* [WHAT TO WORK ON]:
A) Summarize the pain medication text in two sentences.
B) Retype the part of the pain medication text that opens with the words "There are different" and closes with "and neuropathic pain.".

* [EXCERPTED PASSAGE]:
□ □ □ □

Having a pain specialist who is an expert at managing medications is essential. At Sereno Pain Management, we have this expertise, and will work with you to determine which, if any, medication, would be helpful and safe for you to use to treat your painful condition.
Pain medication, non-prescription and prescription, is among the most commonly used medication in this country. Most people take pain medication for brief periods of time, usually associated with temporary conditions. Headaches, acute back pain, toothaches, minor injuries, and minor surgeries are the most common reasons that people take pain medication. When pain becomes chronic, it has usually started as something expected to be short-lived. When the pain doesn’t resolve as expected, we must consider the fact that treatments for acute, short-lived pain problems may not be the best treatment for a chronically painful condition. We must look further into the reason the pain has not improved. Curing the pain would be the optimal outcome. If this is not possible, or not successful, we must look at ways of reducing the pain so that it is manageable and tolerable. Sometimes this involves using a variety of medications, often combined with interventional procedures. Knowing the type of pain that we are treating will often guide which medication is going to have the best chance of success.
There are different types of pain, which we often sort into classifications. This is only one method of classification, and is used for illustration purposes only:
- Musculoskeletal pain (muscles, joints, bones, connective tissue): examples would be arthritis, muscle strain, rotator cuff tears, ACL tears, sprained ankles, and possibly fibromyalgia
- Neuropathic pain (pain originating in an injured or diseased nerve); examples of this time of pain are carpal tunnel syndrome, shingles pain, trigeminal neuralgia (facial pain), sciatica, CRPS, and possibly fibromyalgia
- Mixed pain, meaning a combination of musculoskeletal and neuropathic pain.

□ □ □ □

* [DATA SHOWN]:
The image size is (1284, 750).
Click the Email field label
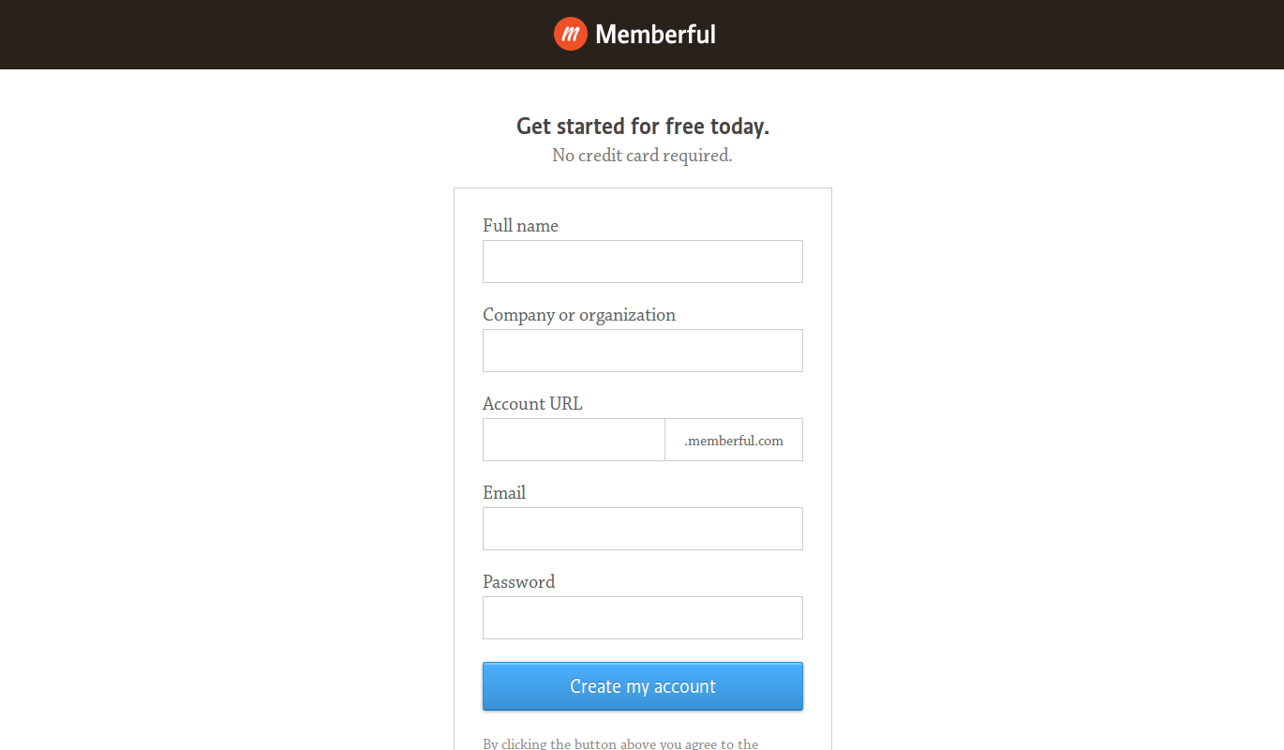tap(503, 493)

□ □ □ □

* [ANSWERS TO THE EXERCISE]:
A) Pain medication is among the most commonly used medication and is usually taken briefly for temporary conditions, but when pain becomes chronic, the reason it has not improved must be examined, and if it cannot be cured, the aim is to make it manageable, sometimes with several medications combined with interventional procedures. Knowing the type of pain guides which medication is likely to work, and pain can be classified as musculoskeletal, neuropathic, or mixed.

B)
There are different types of pain, which we often sort into classifications. This is only one method of classification, and is used for illustration purposes only:
- Musculoskeletal pain (muscles, joints, bones, connective tissue): examples would be arthritis, muscle strain, rotator cuff tears, ACL tears, sprained ankles, and possibly fibromyalgia
- Neuropathic pain (pain originating in an injured or diseased nerve); examples of this time of pain are carpal tunnel syndrome, shingles pain, trigeminal neuralgia (facial pain), sciatica, CRPS, and possibly fibromyalgia
- Mixed pain, meaning a combination of musculoskeletal and neuropathic pain.